もはや幽霊でも何でもないんじゃないのこの人。
「ちょっと!」岩田先生が言った。「ドンドンドンドン足跡鳴らして! 他の人の迷惑でしょ!」
いやそれ以前に問題なところありません? つーか先生が一番うるせーんだけど。
「ふっふっふっ」
と、金剛力士像は笑った。人間と同じように口を動かして。
「気の強いオナゴよのお。倒しがいがありそう――」
金剛力士像の言葉を遮るタイミングで、岩田先生は廊下に飾られた絵を手裏剣のようにして投げた。

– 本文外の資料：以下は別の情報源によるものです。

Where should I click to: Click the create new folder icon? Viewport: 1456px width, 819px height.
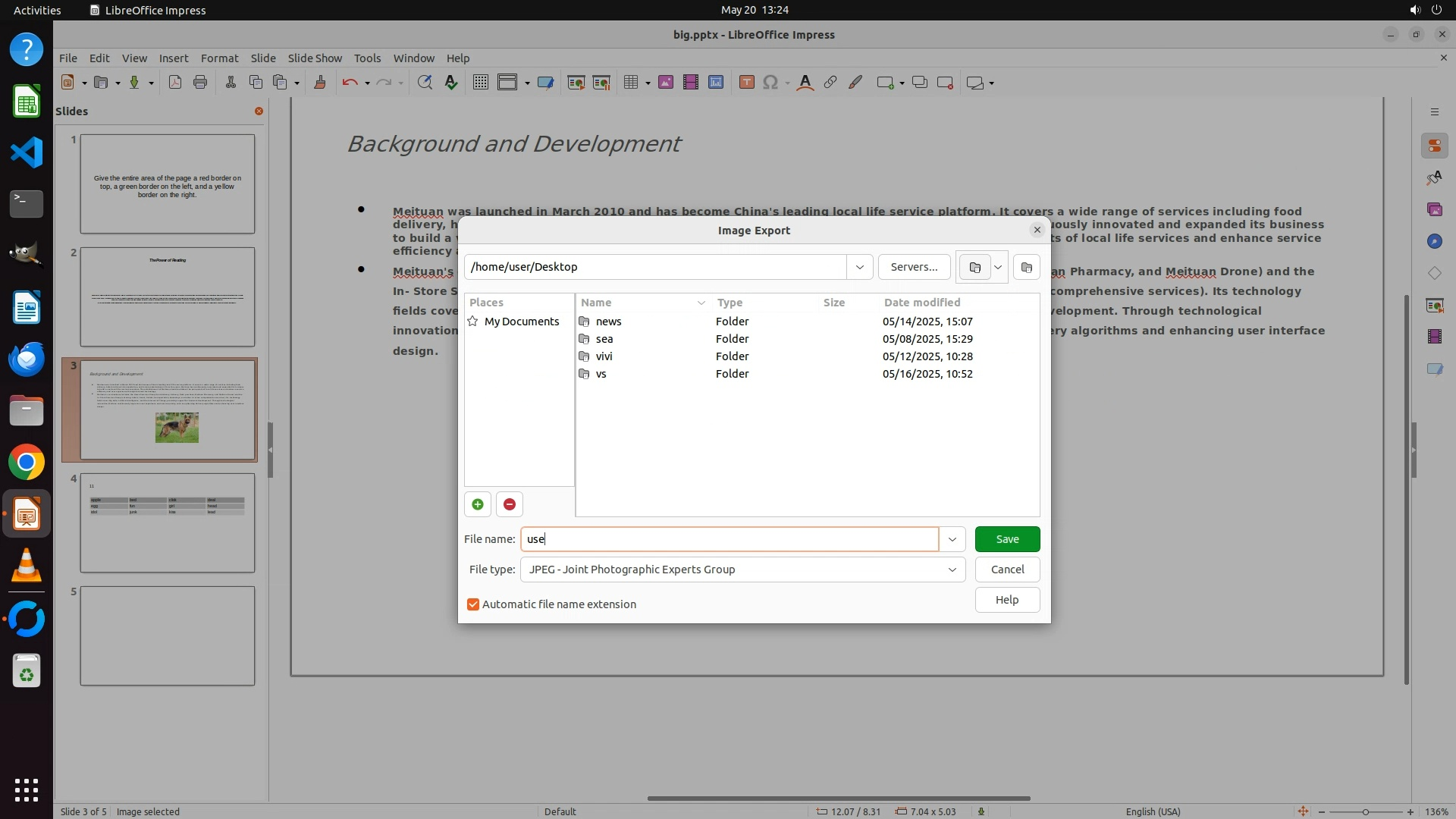[x=1026, y=267]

ギュルルルルル! と回転しつつ、絵はややカーブして金剛力士像の脳天に突き刺さった。
「ぎいやああああああああああああああああああ!」
絵を頭に突き刺したまま、金剛力士像はあたふたする。
(え、えええええええええええええ?)
先生なにしてんのおおおおおおおおおおおおおお?
え、くノ一の末裔か何かですか?
「これ以上騒音を出してみなさい!」岩田先生が叫ぶ。「アナタの体を内部から引き裂くわよ!」
なにとんでもないこと言ってんですか?
つーかさっきから一番うるせえの岩田先生なんですが?
「ちょ、ちょ、あの」金剛力士像の頭には絵が突き刺さったままだ。「いや、ほらほら、オイラを見て驚くとか、ね? そういうリアクション……」
「あのね! 教師やってたら色んな生徒と出会うの! アナタ如き可愛いくらいよ!」
いや多分岩田先生くらいですよ。金剛力士像見て怯まず先制攻撃すんの。
あとマジでうるさいんだけど岩田先生。もうちょっと声のボリューム落としてくんない。みんな目覚めるから。